- [What to do]: Search the records for the word "interval" and copy every line in which it occurs.

- [Data excerpts]:
* * * * * * * * *

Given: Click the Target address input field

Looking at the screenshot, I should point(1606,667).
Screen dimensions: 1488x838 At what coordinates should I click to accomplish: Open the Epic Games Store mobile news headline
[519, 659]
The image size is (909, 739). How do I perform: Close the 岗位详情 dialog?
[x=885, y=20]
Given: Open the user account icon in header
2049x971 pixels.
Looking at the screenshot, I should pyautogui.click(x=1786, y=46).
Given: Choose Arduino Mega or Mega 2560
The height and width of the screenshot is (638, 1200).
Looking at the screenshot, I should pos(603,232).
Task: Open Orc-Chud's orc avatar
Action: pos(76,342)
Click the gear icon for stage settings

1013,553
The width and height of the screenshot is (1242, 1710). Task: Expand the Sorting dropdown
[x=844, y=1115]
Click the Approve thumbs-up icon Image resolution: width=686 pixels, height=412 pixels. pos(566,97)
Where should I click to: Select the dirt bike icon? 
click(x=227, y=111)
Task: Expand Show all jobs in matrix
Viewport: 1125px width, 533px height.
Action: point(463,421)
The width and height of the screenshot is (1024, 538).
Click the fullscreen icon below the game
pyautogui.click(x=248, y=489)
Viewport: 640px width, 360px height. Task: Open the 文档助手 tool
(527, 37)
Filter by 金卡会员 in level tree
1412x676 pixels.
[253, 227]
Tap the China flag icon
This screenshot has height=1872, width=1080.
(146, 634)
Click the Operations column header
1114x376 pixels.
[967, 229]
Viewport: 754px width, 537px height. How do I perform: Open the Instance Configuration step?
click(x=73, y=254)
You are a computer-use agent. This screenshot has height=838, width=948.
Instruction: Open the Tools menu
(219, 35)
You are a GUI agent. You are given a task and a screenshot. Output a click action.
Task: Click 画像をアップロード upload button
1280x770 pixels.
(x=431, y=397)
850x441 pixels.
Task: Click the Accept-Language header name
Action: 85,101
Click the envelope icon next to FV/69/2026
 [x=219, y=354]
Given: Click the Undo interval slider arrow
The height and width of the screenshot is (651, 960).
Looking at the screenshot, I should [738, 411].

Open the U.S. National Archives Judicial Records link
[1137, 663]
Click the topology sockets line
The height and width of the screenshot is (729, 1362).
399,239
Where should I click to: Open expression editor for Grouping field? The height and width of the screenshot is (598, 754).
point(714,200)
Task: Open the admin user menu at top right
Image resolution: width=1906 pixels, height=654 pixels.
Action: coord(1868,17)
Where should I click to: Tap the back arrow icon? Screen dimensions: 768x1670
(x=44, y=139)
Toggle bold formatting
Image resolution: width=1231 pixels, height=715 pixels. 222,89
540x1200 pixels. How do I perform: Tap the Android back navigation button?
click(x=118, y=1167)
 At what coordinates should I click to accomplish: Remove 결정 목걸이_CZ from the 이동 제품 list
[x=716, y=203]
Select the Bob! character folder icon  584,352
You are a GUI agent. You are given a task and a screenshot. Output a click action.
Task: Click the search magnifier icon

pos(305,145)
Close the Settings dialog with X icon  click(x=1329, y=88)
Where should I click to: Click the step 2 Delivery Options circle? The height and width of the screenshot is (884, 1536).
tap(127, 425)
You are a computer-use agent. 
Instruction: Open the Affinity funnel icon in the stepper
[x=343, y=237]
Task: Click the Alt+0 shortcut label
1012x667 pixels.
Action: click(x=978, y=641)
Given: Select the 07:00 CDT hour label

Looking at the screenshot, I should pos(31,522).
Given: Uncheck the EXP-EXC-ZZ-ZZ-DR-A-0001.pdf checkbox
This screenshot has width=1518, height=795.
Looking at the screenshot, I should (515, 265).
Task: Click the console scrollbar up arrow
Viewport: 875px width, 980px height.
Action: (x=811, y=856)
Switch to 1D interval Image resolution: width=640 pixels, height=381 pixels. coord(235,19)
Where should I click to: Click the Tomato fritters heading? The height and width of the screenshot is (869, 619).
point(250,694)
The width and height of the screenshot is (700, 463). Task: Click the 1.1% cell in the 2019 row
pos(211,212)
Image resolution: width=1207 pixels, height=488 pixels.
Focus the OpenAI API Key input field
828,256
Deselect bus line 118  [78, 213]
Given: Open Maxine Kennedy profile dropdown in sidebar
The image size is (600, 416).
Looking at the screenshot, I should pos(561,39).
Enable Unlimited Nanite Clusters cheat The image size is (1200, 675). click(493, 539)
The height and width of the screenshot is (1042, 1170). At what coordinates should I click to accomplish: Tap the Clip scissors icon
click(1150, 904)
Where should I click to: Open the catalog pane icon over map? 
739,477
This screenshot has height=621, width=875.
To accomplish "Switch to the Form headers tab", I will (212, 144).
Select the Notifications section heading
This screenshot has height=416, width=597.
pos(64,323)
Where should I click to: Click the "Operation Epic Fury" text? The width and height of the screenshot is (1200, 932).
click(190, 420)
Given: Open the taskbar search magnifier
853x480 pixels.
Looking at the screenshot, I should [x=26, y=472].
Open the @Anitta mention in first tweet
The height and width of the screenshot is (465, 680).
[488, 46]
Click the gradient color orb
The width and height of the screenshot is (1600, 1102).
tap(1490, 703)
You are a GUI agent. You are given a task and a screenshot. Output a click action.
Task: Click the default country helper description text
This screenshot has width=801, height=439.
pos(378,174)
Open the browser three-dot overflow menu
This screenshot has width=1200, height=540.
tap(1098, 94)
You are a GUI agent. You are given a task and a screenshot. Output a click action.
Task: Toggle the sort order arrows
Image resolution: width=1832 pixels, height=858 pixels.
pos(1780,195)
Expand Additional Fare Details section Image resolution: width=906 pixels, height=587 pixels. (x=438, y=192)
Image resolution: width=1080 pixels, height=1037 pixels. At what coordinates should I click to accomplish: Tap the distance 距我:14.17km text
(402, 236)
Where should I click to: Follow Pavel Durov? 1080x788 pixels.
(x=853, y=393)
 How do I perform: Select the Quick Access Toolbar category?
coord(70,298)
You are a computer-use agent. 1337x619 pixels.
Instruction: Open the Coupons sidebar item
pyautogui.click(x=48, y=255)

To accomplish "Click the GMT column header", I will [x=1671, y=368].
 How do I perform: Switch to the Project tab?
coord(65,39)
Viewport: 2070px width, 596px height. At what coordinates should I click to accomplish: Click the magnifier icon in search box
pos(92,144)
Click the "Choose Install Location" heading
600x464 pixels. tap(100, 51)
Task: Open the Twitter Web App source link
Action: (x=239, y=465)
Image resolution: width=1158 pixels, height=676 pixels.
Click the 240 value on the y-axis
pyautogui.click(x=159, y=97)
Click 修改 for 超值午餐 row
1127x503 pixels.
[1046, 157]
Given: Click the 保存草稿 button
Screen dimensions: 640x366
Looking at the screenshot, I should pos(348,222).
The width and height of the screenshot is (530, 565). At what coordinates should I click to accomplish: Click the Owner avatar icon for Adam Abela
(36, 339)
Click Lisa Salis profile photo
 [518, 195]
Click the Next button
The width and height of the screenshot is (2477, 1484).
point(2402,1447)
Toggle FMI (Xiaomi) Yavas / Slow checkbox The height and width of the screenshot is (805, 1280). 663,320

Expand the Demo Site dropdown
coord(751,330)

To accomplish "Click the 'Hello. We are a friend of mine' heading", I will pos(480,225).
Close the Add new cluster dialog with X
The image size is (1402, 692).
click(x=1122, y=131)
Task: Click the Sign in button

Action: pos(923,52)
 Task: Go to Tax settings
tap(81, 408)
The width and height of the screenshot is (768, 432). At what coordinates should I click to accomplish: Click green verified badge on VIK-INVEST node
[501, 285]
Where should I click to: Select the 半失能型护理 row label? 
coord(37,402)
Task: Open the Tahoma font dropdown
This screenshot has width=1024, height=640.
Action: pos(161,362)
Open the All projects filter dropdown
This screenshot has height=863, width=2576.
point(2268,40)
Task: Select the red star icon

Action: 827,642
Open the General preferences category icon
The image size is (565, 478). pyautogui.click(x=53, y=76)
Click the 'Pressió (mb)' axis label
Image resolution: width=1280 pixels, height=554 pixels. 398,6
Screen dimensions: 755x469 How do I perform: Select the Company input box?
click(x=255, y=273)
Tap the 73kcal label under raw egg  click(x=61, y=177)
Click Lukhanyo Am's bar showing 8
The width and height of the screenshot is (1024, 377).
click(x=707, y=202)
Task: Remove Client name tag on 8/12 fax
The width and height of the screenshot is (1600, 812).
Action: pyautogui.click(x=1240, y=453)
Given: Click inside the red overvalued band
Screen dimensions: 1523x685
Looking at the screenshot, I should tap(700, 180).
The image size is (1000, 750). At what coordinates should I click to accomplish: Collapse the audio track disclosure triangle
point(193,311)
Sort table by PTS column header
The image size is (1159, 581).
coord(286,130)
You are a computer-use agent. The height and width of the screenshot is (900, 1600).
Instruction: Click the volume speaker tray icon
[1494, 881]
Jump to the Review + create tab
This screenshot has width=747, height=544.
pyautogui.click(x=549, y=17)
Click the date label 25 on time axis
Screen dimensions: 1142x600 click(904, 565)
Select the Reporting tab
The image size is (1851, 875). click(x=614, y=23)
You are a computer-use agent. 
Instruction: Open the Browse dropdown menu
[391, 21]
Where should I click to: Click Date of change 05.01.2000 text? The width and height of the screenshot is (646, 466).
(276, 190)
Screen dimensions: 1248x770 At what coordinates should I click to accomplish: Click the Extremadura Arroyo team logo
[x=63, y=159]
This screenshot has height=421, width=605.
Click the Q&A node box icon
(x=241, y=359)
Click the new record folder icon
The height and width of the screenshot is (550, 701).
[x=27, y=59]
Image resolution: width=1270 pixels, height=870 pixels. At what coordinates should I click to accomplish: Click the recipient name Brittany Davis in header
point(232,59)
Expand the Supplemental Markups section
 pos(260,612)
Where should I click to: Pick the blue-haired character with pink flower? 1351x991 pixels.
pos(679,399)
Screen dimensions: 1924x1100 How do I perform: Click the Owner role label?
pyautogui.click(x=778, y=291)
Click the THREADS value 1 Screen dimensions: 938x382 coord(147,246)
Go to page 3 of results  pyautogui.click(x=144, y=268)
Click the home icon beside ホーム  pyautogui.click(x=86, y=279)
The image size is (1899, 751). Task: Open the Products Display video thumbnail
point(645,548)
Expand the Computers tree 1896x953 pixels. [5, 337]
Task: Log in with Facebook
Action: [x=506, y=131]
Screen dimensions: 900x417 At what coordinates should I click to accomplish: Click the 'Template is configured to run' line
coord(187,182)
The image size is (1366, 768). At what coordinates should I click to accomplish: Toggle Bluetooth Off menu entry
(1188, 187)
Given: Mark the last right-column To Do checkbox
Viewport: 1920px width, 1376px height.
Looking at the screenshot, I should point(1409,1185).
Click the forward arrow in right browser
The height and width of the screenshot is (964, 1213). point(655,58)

* * * * * * * * *

- [Response below]:
Given: Click the Undo interval slider arrow
Switch to 1D interval Image resolution: width=640 pixels, height=381 pixels. coord(235,19)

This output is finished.